→ Task prompt:
Write out each record below exactly, but not the pictures.

→ Collected data entries:
※ ※ ※

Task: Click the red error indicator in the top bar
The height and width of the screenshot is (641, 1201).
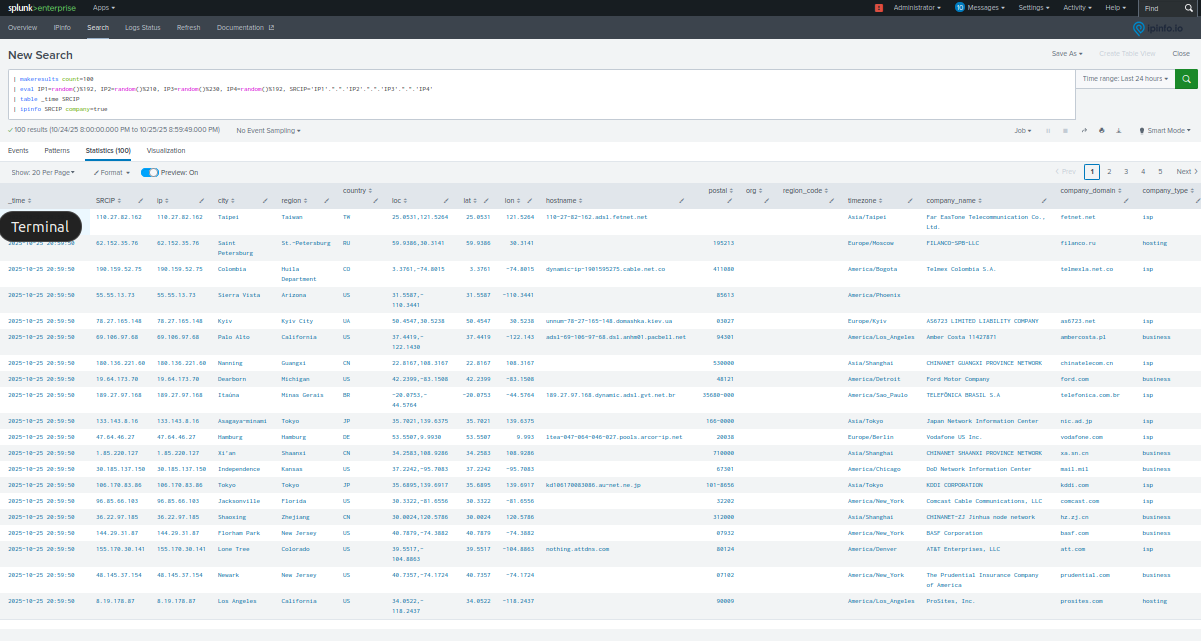Action: coord(880,7)
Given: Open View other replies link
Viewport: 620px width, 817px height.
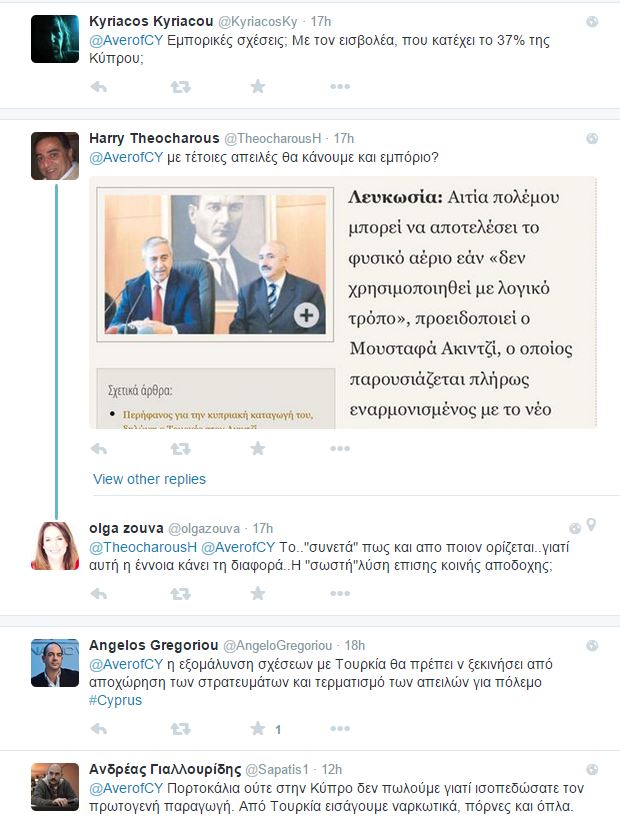Looking at the screenshot, I should click(150, 479).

※ ※ ※

→ Task response:
Task: Click the red error indicator in the top bar
The height and width of the screenshot is (641, 1201).
Action: coord(880,7)
Given: Open View other replies link
Viewport: 620px width, 817px height.
Looking at the screenshot, I should click(150, 479).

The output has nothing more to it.